THE TASK -> Please extract every one of the lines below word for word, leaving the pictures out of your answer.

[Dataset records]

•••••

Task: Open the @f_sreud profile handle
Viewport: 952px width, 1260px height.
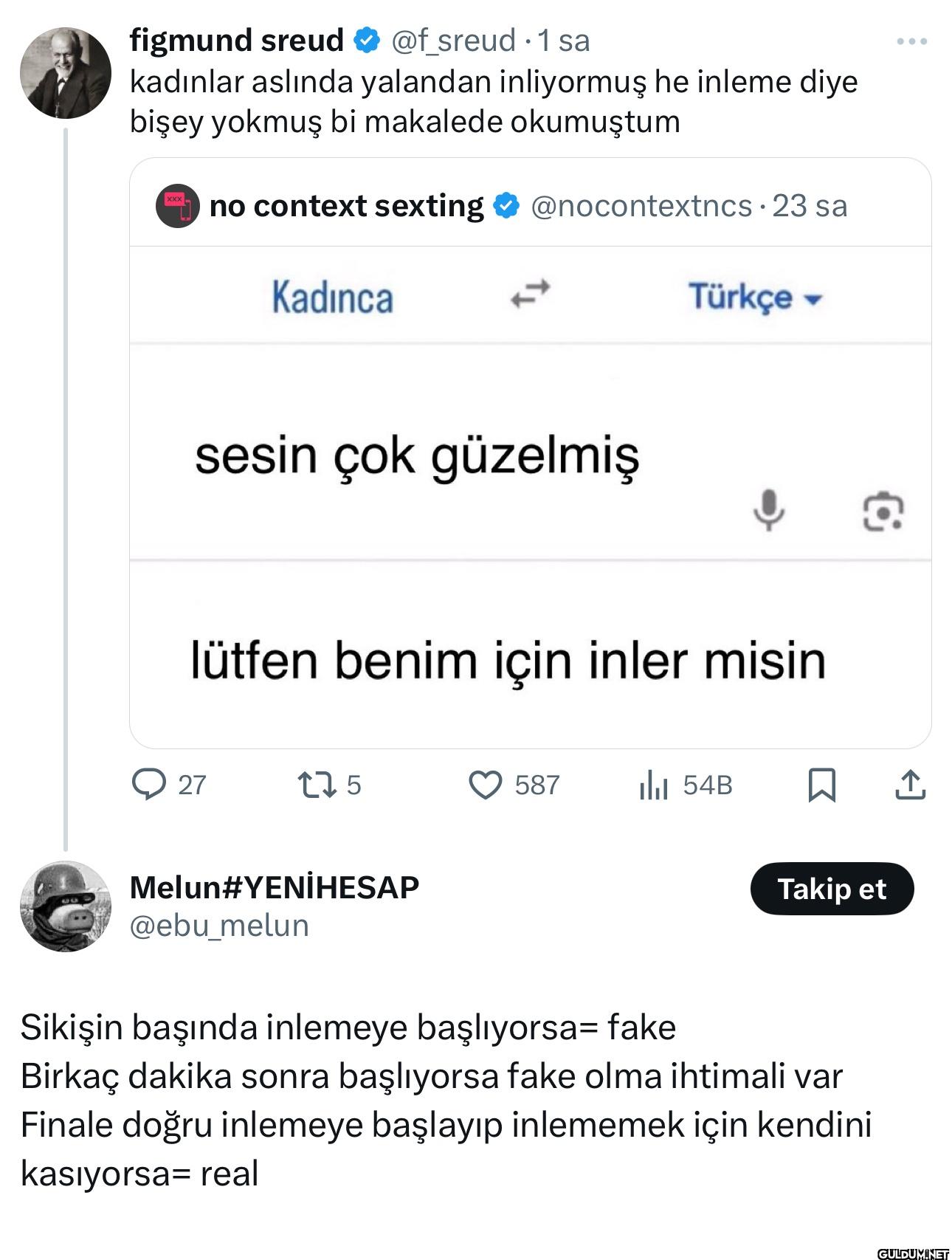Action: [x=453, y=41]
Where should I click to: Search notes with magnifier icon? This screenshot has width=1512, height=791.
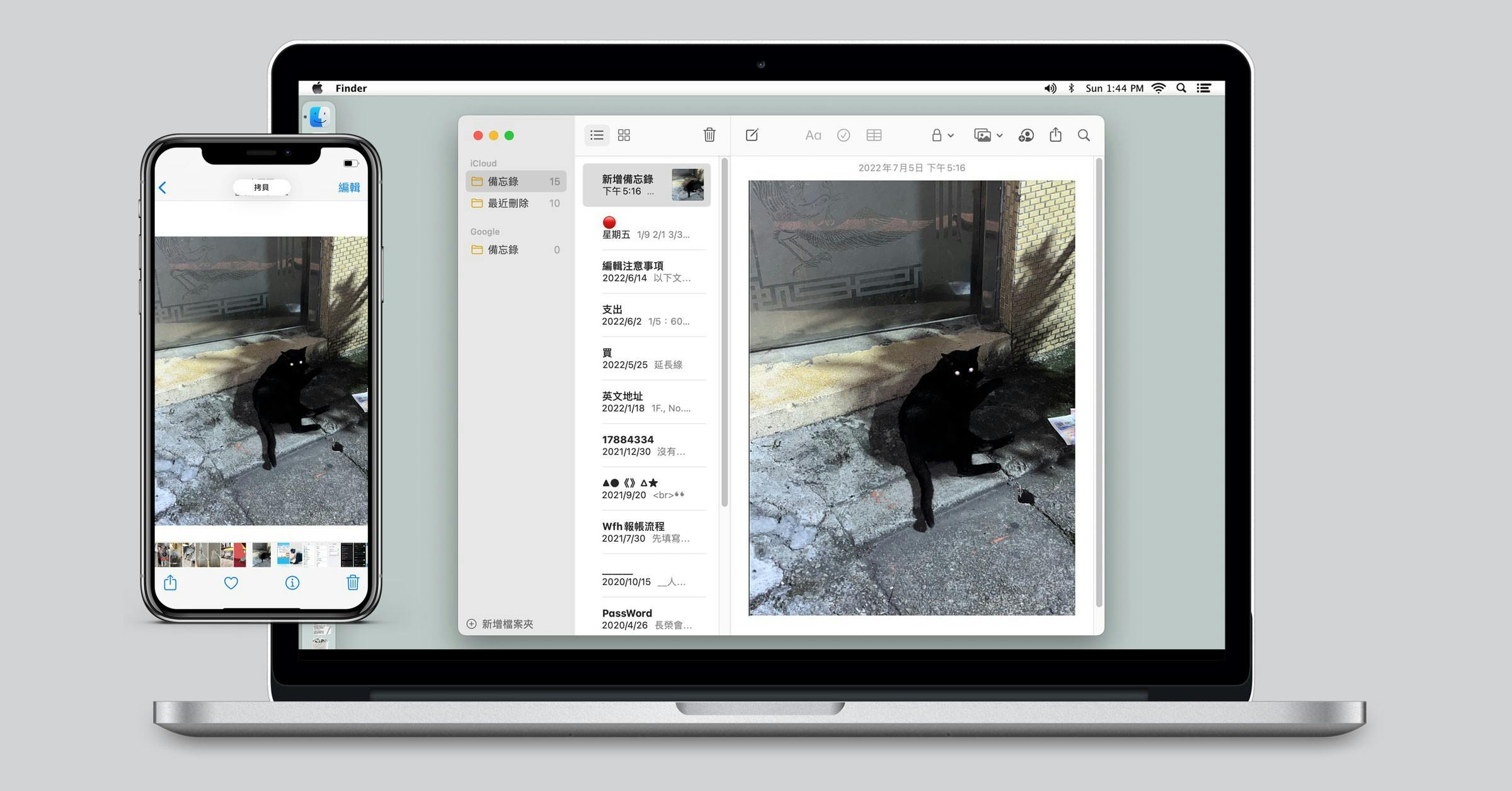(x=1084, y=135)
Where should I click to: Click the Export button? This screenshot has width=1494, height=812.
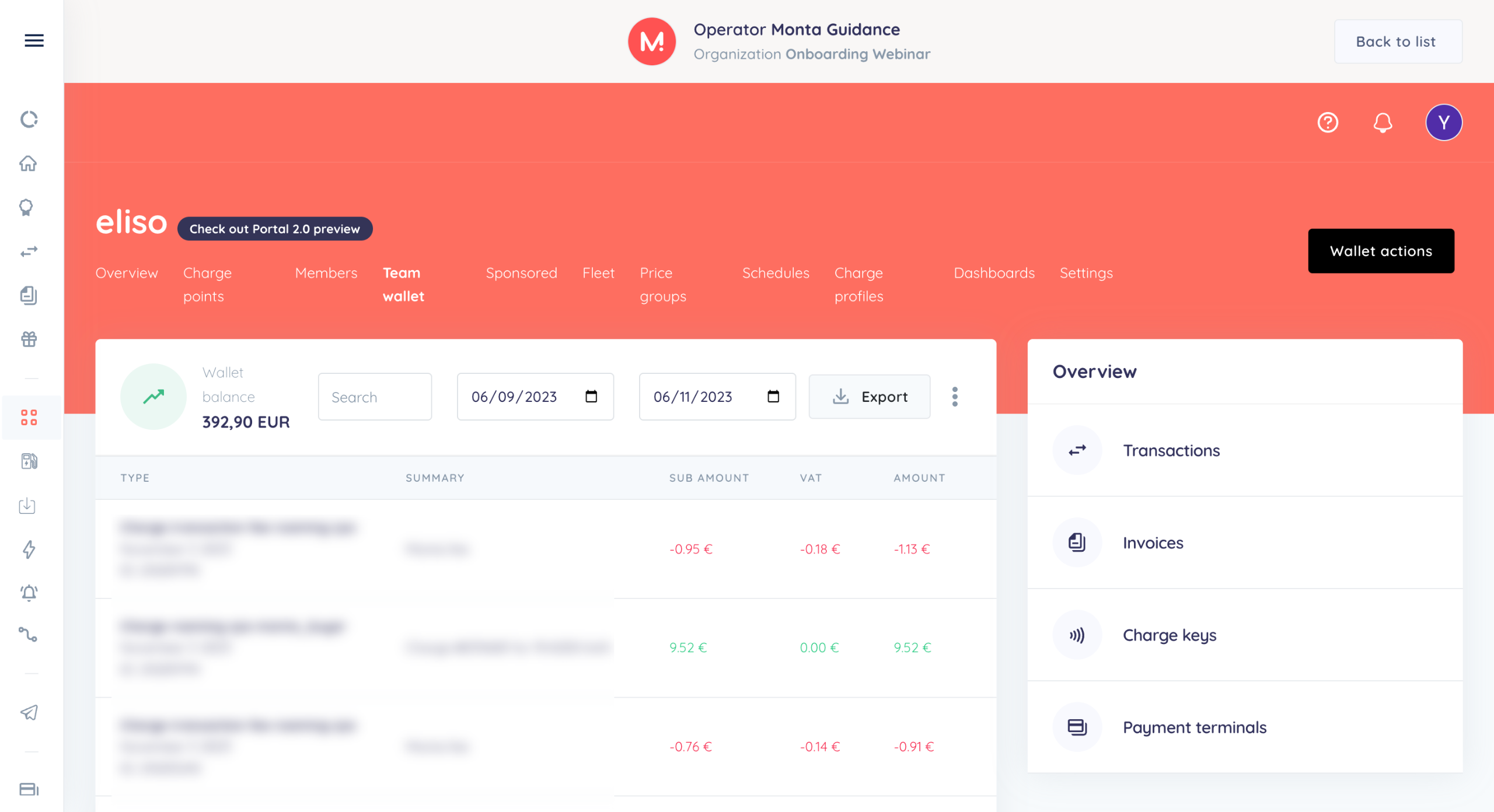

•••••

TASK SOLUTION ->
Task: Open the @f_sreud profile handle
Viewport: 952px width, 1260px height.
Action: [x=453, y=41]
Where should I click to: Search notes with magnifier icon? This screenshot has width=1512, height=791.
(x=1084, y=135)
Where should I click to: Click the Export button? This screenshot has width=1494, height=812.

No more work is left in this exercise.